#### EXERCISE BRIEF:
Copy all lines holding the word "agent" from the entries.

··· RECORD EXCERPTS

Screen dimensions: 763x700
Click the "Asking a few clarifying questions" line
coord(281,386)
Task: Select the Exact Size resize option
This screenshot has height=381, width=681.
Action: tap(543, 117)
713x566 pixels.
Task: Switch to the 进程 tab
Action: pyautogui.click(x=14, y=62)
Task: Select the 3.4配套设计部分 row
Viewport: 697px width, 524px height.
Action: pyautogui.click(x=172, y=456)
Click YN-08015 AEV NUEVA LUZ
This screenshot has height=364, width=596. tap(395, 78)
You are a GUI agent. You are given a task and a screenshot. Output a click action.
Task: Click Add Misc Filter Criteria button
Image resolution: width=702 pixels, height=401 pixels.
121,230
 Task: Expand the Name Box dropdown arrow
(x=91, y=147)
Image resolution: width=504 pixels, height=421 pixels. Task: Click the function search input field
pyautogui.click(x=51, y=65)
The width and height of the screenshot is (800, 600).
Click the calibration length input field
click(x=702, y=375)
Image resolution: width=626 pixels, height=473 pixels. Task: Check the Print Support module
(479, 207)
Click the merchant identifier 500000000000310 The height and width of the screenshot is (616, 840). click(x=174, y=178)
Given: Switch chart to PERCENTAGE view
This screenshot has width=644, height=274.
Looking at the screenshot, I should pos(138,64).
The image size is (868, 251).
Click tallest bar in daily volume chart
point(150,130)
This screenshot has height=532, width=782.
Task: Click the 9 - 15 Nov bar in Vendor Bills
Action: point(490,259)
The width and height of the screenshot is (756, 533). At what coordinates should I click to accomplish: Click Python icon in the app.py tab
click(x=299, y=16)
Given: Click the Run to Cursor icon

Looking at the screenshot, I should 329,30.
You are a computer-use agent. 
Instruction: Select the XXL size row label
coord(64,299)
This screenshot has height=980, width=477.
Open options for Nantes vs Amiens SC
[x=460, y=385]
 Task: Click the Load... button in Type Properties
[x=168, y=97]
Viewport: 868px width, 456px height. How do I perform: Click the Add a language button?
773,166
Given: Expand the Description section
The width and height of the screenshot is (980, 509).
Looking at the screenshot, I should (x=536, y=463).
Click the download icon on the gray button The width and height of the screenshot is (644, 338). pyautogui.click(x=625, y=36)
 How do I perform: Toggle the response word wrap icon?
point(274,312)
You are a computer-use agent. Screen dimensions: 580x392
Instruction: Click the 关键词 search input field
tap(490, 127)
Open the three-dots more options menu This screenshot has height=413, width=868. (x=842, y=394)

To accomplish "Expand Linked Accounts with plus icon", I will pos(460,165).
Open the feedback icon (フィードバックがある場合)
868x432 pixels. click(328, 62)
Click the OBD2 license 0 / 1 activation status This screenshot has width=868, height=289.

······

#### RESPONSE:
You are a GUI agent. You are given a task and a screenshot. Output a click action.
You are a computer-use agent. 
You are a computer-use agent. Screen dimensions: 580x392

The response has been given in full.